Les notices relatives à Alfred de Curzon et à l’histoire de cette peinture [largement reproduites dans cet article] ont été rédigées par Ariane Varela Braga, boursière André Chastel 2021. Son projet de recherche, pour lequel elle a été sélectionnée porte sur La "chambre turque" de la Villa Médicis. Esthétique, matérialité et traditions artisanales méditerranéennes. https://www.villamedici.it/fr/les-residences/laureats/    https://www.inha.fr/fr/recherche/appels/resultats-des-jurys/en-2021/laureats-chastel-2021.html

(1) Cathia Lawson-Hall et Philip Hall sont membres fondateurs du Cercle International Afrique (CI-Afrique) du Centre Georges Pompidou. Le CI-Afrique est le seul comité d’acquisition en France consacré à l’enrichissement des collections modernes et contemporaines d’artistes provenant du continent africain.

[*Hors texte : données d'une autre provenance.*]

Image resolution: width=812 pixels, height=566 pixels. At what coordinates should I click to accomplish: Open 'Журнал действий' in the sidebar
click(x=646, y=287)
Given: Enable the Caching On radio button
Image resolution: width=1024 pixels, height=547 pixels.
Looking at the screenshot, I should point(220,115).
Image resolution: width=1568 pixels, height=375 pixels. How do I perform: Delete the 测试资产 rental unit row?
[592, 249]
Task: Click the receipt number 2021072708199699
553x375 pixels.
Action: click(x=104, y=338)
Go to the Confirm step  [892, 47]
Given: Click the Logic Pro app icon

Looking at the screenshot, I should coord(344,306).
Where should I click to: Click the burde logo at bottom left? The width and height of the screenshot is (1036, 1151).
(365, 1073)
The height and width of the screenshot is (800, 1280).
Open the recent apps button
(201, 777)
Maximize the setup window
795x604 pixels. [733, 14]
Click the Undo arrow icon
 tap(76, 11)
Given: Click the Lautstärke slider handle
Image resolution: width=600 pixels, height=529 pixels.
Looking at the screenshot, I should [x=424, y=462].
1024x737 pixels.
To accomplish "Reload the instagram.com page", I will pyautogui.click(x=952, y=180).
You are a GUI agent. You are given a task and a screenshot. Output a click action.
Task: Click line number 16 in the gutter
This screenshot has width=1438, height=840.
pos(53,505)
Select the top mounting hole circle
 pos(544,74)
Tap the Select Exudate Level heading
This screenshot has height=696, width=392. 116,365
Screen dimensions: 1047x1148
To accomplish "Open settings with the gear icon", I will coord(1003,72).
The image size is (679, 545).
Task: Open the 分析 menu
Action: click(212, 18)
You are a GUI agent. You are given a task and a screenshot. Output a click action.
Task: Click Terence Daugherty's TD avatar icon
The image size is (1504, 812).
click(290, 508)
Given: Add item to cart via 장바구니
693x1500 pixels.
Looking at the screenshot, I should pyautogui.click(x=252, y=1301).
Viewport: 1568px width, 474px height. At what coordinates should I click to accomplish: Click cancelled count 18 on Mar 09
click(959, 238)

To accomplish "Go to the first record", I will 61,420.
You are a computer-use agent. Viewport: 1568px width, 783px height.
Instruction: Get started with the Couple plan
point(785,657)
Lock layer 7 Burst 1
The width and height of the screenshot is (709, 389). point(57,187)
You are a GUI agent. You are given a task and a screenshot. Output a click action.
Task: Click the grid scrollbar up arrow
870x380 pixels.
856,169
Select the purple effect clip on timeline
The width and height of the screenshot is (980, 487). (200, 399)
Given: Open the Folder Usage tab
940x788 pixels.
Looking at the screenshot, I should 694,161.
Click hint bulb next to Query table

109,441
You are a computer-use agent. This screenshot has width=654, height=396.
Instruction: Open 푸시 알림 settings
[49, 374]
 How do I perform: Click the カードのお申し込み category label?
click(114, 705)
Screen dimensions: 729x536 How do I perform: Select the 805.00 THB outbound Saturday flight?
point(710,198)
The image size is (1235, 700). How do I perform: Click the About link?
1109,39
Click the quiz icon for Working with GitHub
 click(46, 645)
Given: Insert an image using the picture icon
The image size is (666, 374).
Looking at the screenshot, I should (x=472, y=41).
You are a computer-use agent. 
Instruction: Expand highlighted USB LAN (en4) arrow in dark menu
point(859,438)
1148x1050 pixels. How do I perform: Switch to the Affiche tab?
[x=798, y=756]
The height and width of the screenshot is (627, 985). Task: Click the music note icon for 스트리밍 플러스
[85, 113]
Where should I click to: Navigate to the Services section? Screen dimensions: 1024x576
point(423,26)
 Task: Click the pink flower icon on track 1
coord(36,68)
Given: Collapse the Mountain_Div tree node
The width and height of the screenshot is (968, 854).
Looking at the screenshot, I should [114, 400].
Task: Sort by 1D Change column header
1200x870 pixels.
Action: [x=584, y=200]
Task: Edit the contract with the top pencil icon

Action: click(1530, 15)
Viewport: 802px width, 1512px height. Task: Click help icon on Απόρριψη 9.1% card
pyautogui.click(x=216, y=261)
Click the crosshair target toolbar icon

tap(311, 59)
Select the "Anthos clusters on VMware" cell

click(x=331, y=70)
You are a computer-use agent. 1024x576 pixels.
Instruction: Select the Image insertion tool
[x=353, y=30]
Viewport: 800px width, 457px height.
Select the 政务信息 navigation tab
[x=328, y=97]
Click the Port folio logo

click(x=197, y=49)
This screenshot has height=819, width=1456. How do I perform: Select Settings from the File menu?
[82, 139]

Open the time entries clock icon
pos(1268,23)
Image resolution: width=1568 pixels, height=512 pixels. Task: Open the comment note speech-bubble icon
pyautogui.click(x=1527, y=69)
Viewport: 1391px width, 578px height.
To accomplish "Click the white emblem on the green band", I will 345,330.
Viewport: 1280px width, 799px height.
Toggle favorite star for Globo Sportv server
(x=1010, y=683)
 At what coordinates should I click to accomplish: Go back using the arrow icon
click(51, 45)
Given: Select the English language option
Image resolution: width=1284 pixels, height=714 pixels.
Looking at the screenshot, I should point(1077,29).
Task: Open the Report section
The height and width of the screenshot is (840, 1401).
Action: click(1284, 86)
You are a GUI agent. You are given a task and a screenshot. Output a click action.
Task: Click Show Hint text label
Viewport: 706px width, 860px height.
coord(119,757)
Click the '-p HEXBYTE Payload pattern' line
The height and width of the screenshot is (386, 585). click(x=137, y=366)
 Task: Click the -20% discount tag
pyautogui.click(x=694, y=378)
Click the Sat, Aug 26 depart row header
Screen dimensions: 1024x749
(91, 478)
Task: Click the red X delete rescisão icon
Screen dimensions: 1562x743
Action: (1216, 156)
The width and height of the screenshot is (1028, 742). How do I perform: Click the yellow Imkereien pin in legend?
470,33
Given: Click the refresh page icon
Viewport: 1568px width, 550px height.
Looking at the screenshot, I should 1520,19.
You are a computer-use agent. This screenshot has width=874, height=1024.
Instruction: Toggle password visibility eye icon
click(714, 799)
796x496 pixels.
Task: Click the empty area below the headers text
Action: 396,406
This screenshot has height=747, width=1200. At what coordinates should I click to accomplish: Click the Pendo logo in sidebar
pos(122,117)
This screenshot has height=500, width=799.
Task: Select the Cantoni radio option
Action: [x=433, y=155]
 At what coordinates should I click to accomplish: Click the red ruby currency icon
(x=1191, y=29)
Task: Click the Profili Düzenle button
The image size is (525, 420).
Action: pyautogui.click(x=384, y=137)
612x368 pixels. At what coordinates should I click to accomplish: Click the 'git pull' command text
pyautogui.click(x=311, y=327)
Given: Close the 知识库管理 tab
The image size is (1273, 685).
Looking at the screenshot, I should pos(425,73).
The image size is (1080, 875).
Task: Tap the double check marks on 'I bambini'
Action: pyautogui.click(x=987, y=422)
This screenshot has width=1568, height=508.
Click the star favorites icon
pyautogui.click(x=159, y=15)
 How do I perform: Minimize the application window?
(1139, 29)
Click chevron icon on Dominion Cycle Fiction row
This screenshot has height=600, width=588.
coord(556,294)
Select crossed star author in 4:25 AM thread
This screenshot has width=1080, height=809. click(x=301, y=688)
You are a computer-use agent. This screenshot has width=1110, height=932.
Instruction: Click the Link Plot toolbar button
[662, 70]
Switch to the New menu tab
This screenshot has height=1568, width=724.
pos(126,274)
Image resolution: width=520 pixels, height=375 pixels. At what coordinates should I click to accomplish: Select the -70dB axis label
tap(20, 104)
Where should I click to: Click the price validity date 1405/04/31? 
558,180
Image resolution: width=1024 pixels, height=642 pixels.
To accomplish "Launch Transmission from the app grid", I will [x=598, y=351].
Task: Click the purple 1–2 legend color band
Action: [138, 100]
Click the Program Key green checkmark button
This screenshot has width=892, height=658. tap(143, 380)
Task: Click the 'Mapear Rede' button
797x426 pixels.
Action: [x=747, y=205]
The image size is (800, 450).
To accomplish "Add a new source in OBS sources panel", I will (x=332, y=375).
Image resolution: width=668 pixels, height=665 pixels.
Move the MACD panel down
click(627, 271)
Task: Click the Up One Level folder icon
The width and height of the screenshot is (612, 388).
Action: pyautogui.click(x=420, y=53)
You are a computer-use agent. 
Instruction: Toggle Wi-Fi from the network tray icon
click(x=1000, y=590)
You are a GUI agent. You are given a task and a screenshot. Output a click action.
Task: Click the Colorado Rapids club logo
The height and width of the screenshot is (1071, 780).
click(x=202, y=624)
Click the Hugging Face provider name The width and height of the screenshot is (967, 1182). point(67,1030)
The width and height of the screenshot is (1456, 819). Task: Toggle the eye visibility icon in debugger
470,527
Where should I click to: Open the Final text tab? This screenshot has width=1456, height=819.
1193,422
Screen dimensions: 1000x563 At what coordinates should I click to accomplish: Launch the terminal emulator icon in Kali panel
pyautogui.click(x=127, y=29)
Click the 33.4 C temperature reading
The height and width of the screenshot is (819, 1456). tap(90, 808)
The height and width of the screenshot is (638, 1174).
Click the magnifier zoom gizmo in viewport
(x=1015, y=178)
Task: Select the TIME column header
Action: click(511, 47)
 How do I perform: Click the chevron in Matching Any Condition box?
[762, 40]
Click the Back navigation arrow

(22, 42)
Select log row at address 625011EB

(2) Catalogue de l’exposition Balthus, sous la direction de Jean Clair, palazzo Grassi Venise [propriété de FIAT à cette date], 9 septembre 2001-6 janvier 2002.

(3) Dans Correspondance des directeurs de l’Académie de France à Rome – Vernet (1828-1834), publiée en 2011, sous la direction de François Fossier, Isabelle Chave et Jacques Kuhnmunch, un article d’Isabelle Chave concerne l’aménagement de la chambre turque.

(4) Je renvoie à Frises peintes. Les décors des villas et palais du Cinquecento, sous la direction d’Antonella Fenech Kroke et Annick Lemoine, et à l’article de Philippe Morel Programme iconographique des frises de l’appartement de Ferdinand de Médicis. Collection d’histoire de l’art, 2016    &    à la revue Studiolo, 2014, 11. Il ritratto di Ferdinando de’Medici di Jacopo Zucchi a Villa Medici par Carlo Falciani. Revue d’histoire de l’art.